:: Task requirements ::
From the passage on the history of materials, list every metal that it says can be cold welded.

:: Document passage ::
This table contains some oversimplifications. With the exception of stone, all of these materials involve the need for the development of technology to isolate these materials and fabricate articles from them. Consequently, the development of any of these materials during the stated time intervals was preceded by prolonged processes of accidental progress.

Iron, glass and steel were known for hundred or even thousands of years before the systematic technology needed to exploit these materials was developed. Aluminum is the most plentiful metallic material in the earth’s crust, but accessing it economically was not possible until Austrian chemist Carl Joseph Bayer developed the process for purifying bauxite and the Hall-Heroult process was created for smelting the resulting alumina.

And as we know from our recently completed review of the history of polymers, the development of the first truly synthetic polymer (phenolic) was preceded by over 80 years of experimentation with natural materials.

This table makes it very evident that synthetic polymers are the new kids on the block. This may account for the disproportionate amount of attention plastics get when the environmental impact of manufactured materials is discussed. But imagine for a moment an alternate universe where, after the use of stone, polymers were first. Consider a world where sometime near the dawn of Egyptian and Sumerian civilization, the first materials created from natural resources were lightweight, ductile, corrosion-resistant and, in some cases, transparent.

Moreover, forming of these raw materials into the associated products could be performed at temperatures somewhere between 100-400oC (212-752oF). Then, consider further that after a period of time comparable to the Bronze Age, about 2,000 years, the next new thing was brought to market.

Conceivably, a large amount of pollution composed of denser materials can collect on our ocean floors, unnoticed and very challenging to recover.

Whether the next development would be metallic or ceramic (glass), the processing temperatures associated with these materials are not hundreds but thousands of degrees. So, the energy consumption associated with making any of these materials and then fabricating products from them would be much higher than that associated with working with polymers. The equipment needed to house these processes would also need to look very different.

Glass vs. APET

Take glass as a comparison with what would have been the incumbent materials, which likely would have been acrylic, PC or amorphous PET. The new material would require processing temperatures of about 1,400oC (2,550oF) as opposed to temperatures of 200-300oC (392-572oF) needed to process the transparent polymers. The new material, when formed into a bottle, would be many times thicker than the polymer bottle that was already in use. It would also be much heavier. Even the same volume of the new material would weigh twice that of the polymers that would have currently been in use.

And when one of these containers was dropped, rather than bouncing on the floor or developing a noncatastrophic crack or fissure, it would shatter into many small, sharp fragments that could cause injuries and introduce dangerous shards of the material into the surrounding environment. Who would be likely to embrace this new material?

Now let us turn our attention to the metallic materials. As with glass, processing most of these materials require temperatures in the range of 750 – 1,250oC (1382-2282oF). Forming can be done by a number of techniques which include casting, stamping and welding. Casting is done at the aforementioned high temperatures in facilities that have open furnaces of the glowing hot metal. Stamping must be performed in huge presses that are loud and produce sharp edges on the work pieces that must be deburred in a secondary operation. Welding requires heating the materials to these same high temperatures using combustible gases. While some metals such as gold, copper, zinc and brass can be cold welded, the pressures required are extremely high.

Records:
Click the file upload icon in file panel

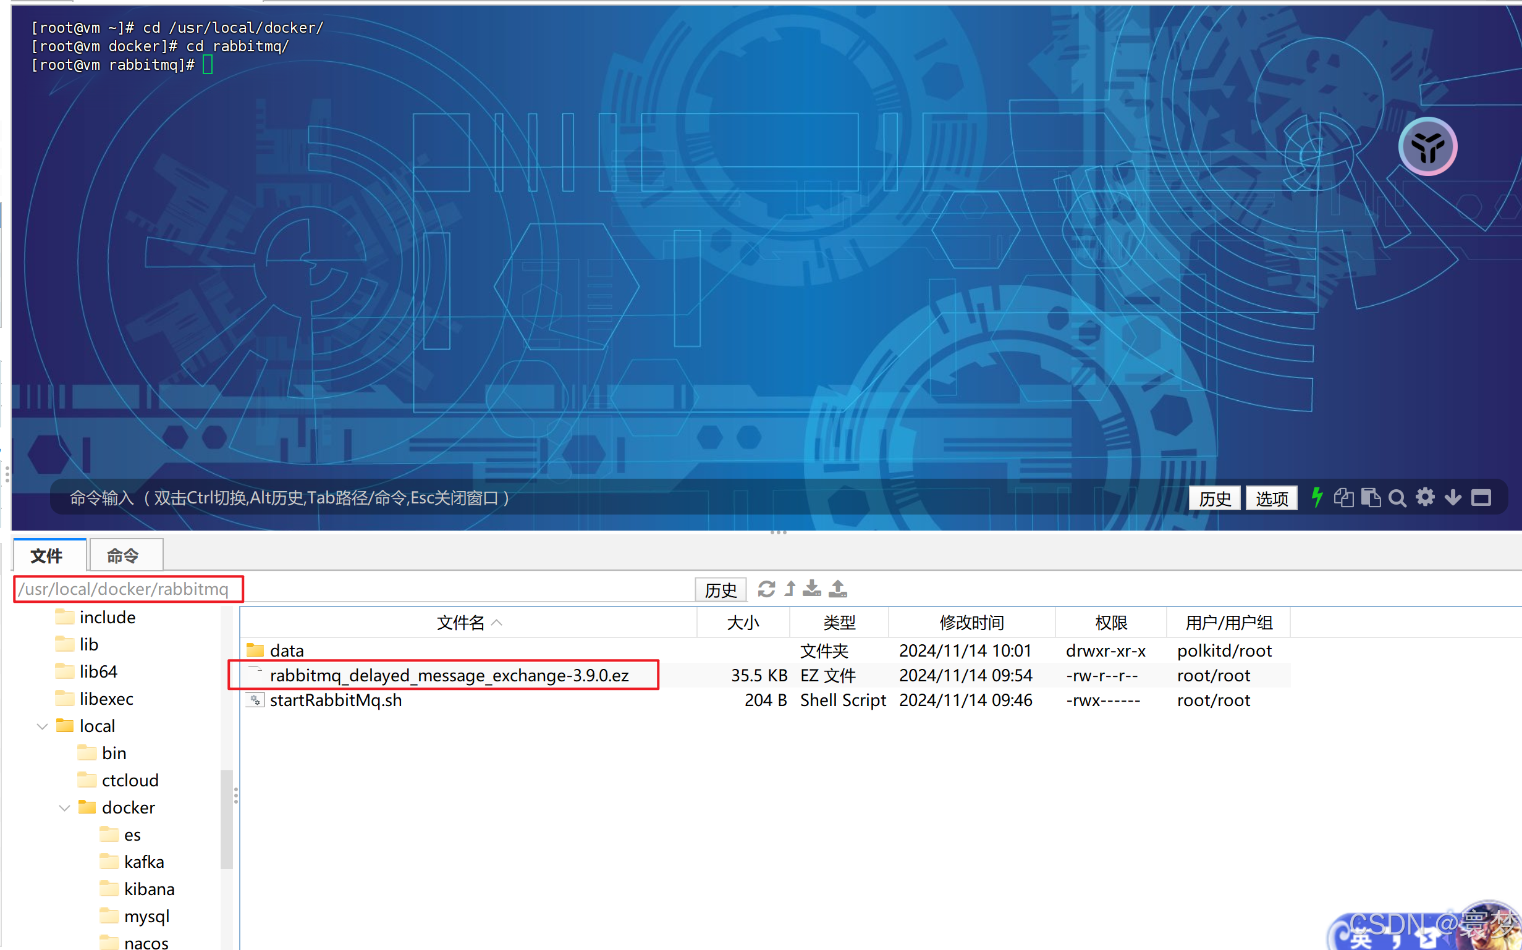(x=837, y=589)
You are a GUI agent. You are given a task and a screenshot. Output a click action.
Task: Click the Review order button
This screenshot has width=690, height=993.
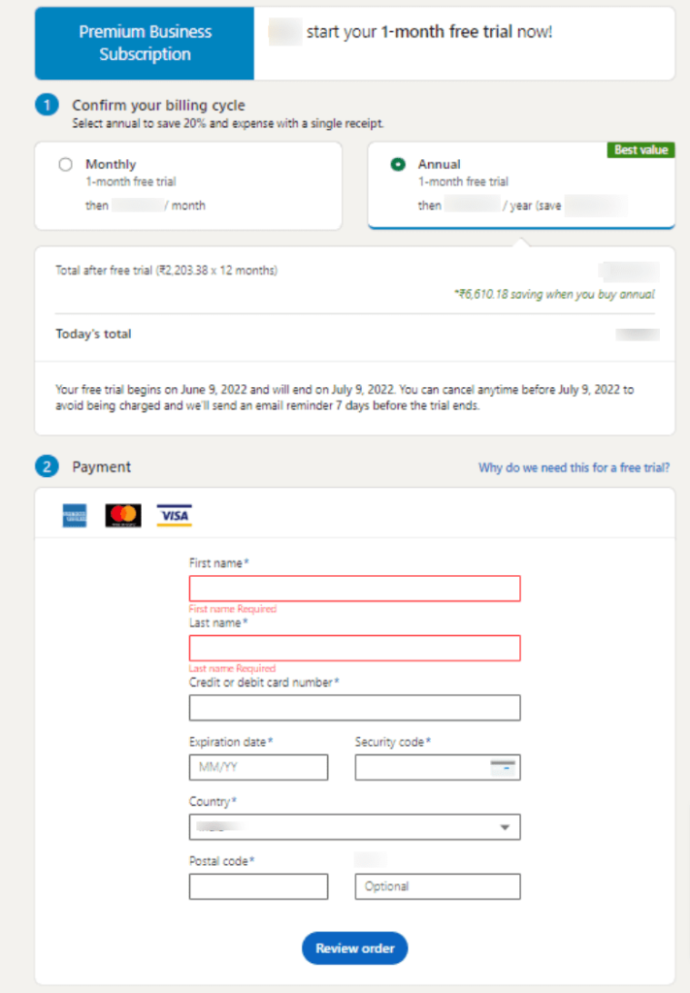pos(355,948)
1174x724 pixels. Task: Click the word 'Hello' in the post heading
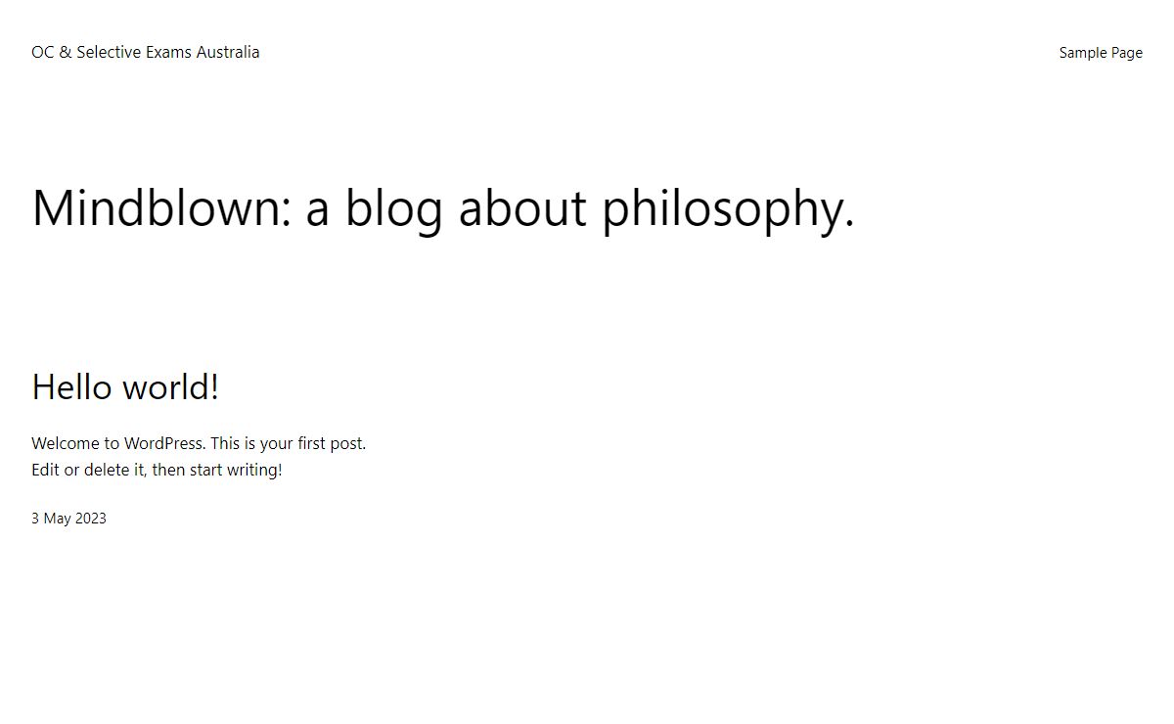(71, 386)
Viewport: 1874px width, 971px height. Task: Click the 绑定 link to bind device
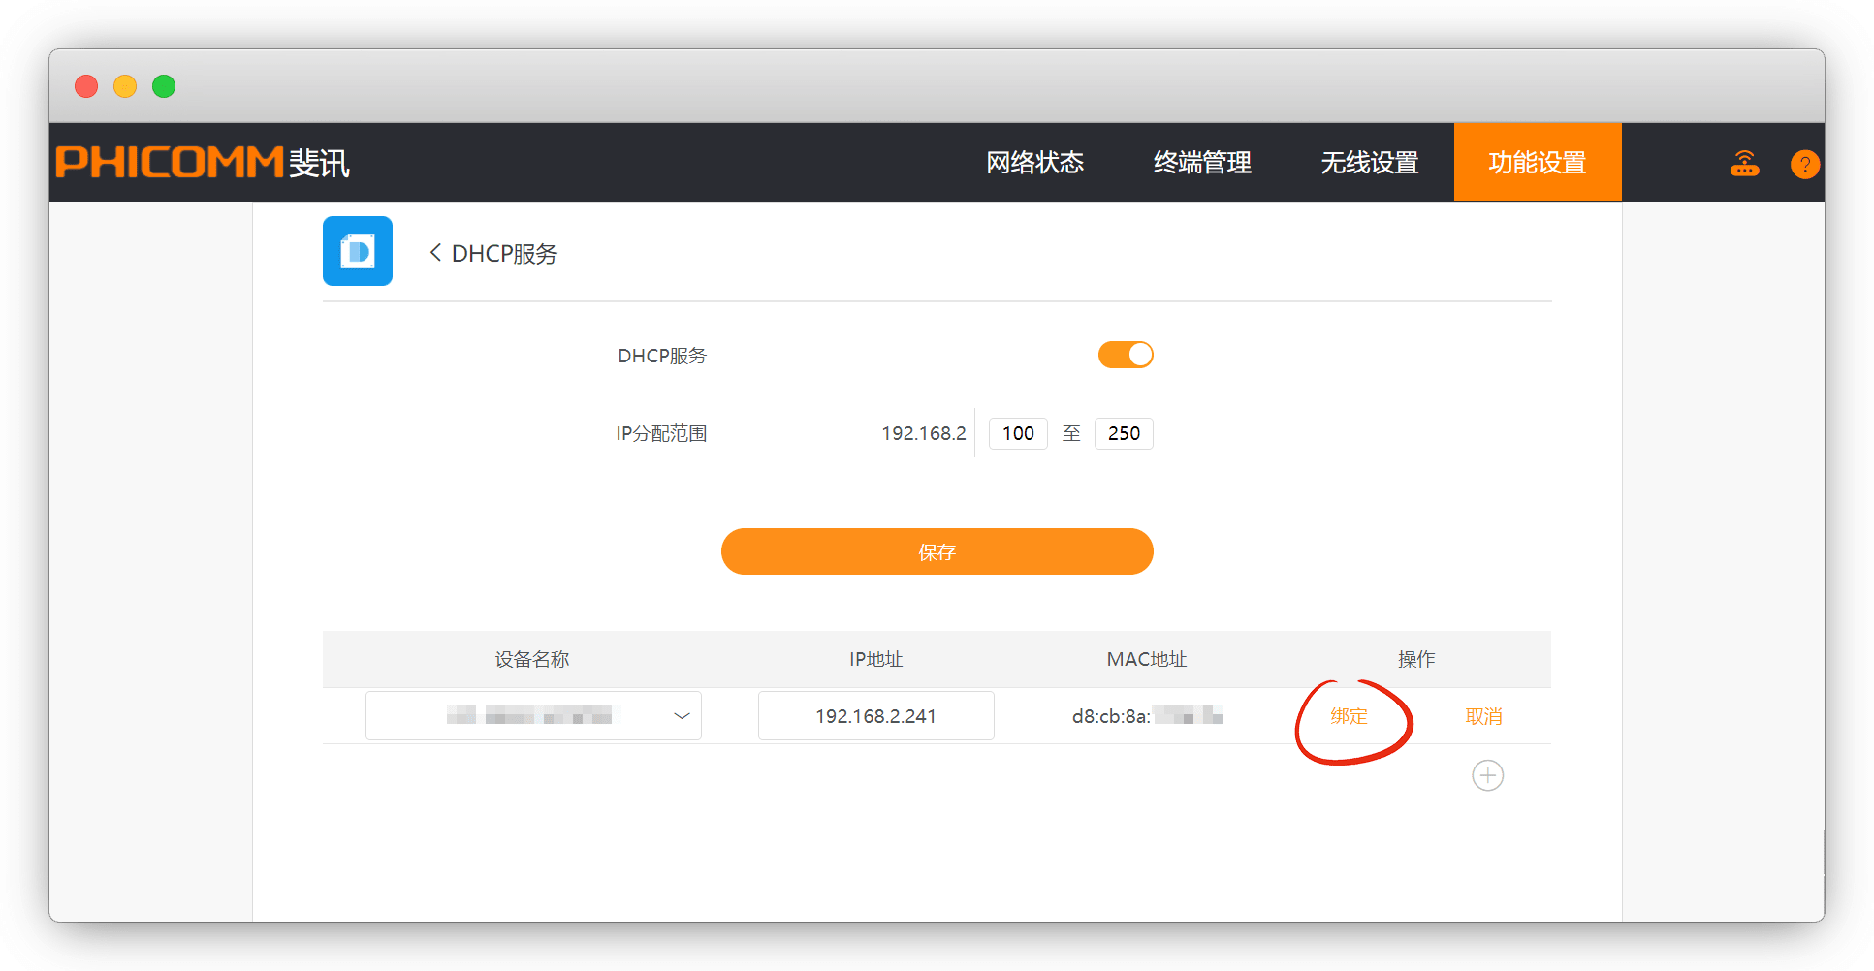click(x=1349, y=716)
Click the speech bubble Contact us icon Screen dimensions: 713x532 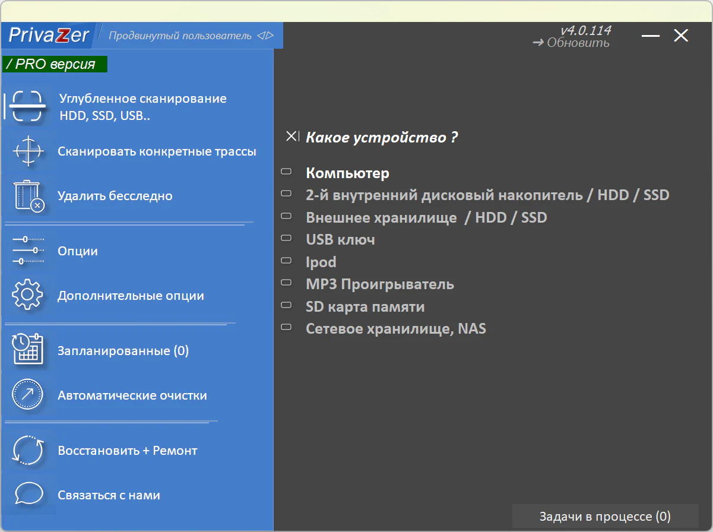coord(28,495)
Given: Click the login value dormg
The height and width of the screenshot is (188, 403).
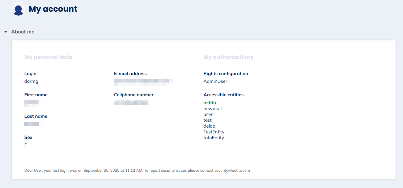Looking at the screenshot, I should click(31, 81).
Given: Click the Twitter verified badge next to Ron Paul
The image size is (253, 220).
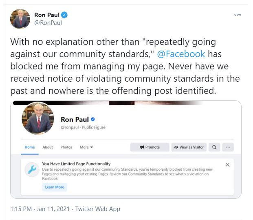Looking at the screenshot, I should (x=64, y=15).
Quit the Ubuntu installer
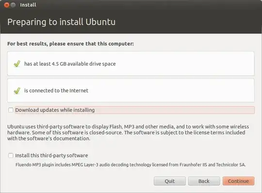 pyautogui.click(x=170, y=181)
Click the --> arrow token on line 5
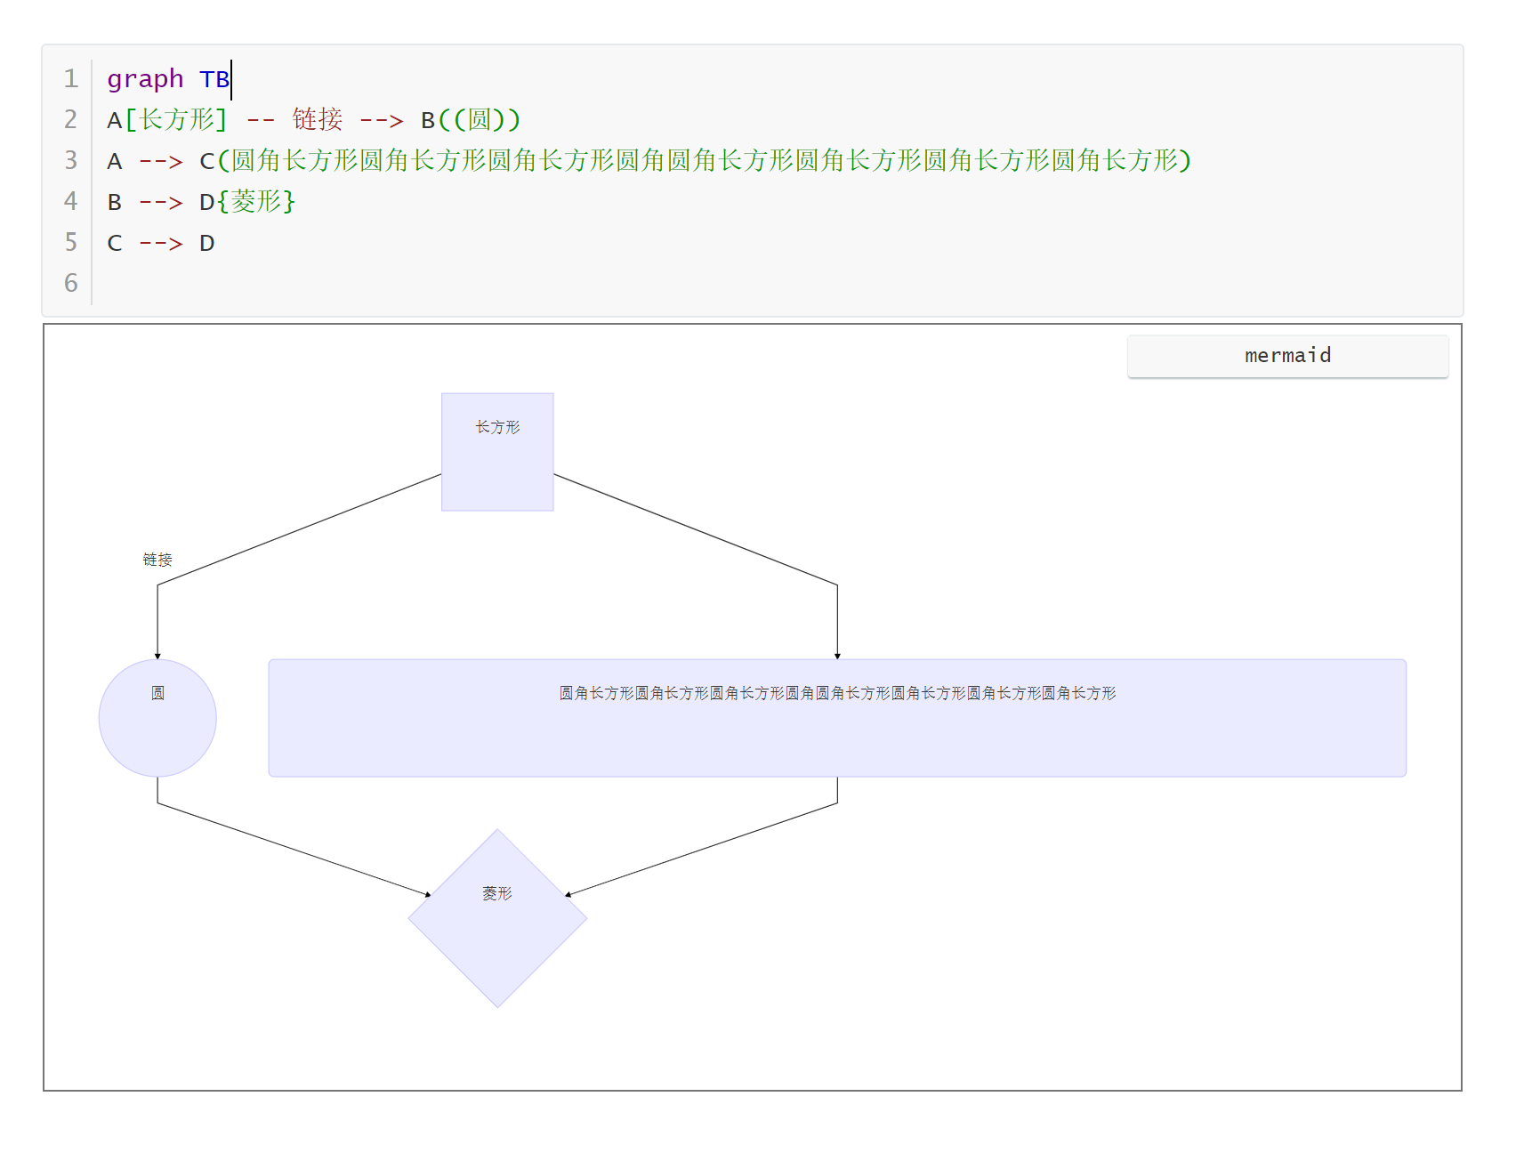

:: Exercise output ::
Gold, copper, zinc and brass.